(EXERCISE DETAILS): Count the lines below that hold the string "agent". Give only that number.

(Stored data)
○ ○ ○ ○ ○ ○ ○
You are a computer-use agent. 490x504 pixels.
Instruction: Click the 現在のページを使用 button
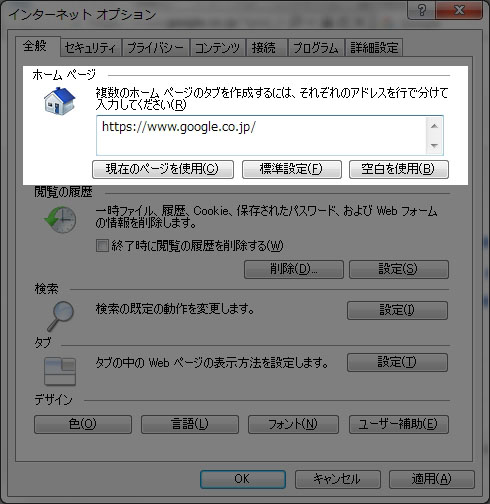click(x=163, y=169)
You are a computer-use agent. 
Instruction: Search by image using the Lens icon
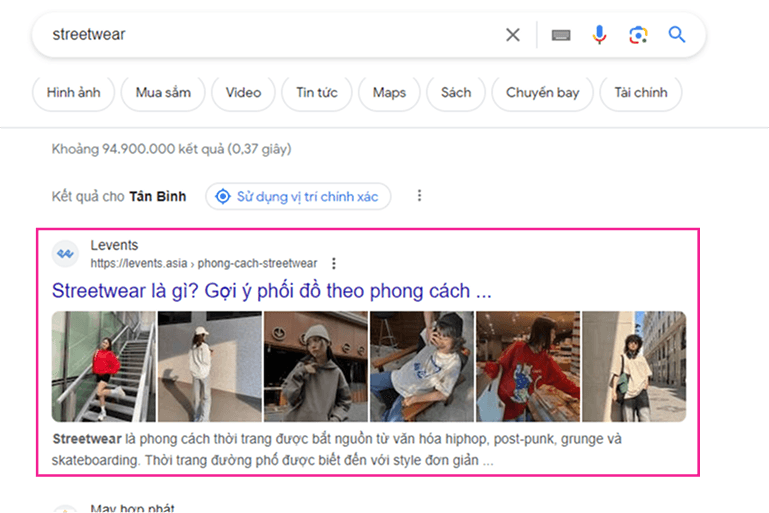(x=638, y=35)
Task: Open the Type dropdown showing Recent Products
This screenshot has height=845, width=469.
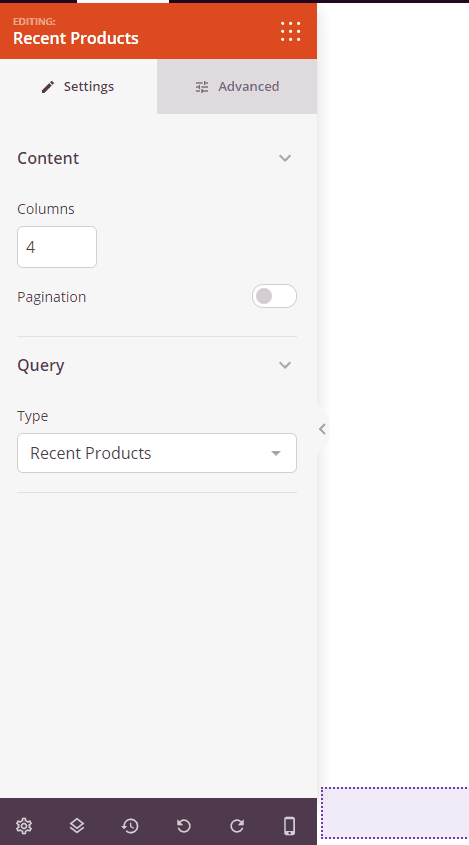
○ ○ ○ ○ ○ ○ ○
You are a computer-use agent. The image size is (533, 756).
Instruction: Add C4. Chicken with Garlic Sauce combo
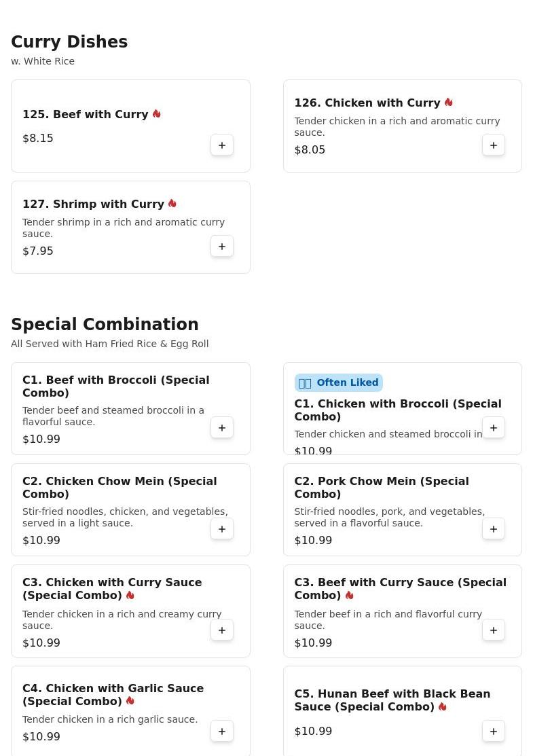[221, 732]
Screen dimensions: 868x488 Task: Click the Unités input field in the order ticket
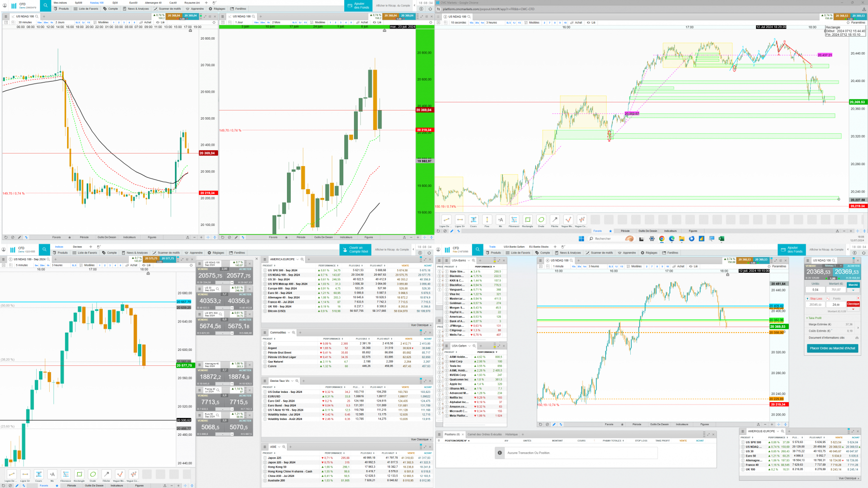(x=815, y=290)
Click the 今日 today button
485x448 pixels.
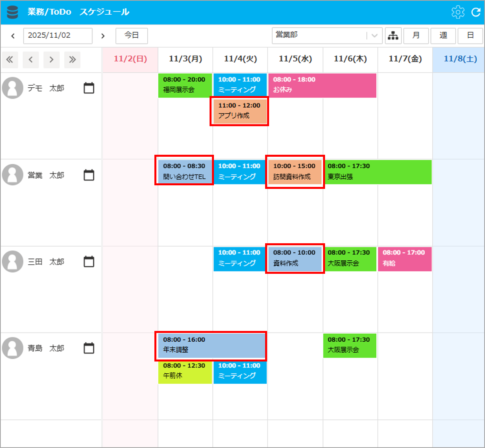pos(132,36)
○ ○ ○ ○ ○ ○ ○
(TASK OUTPUT): 3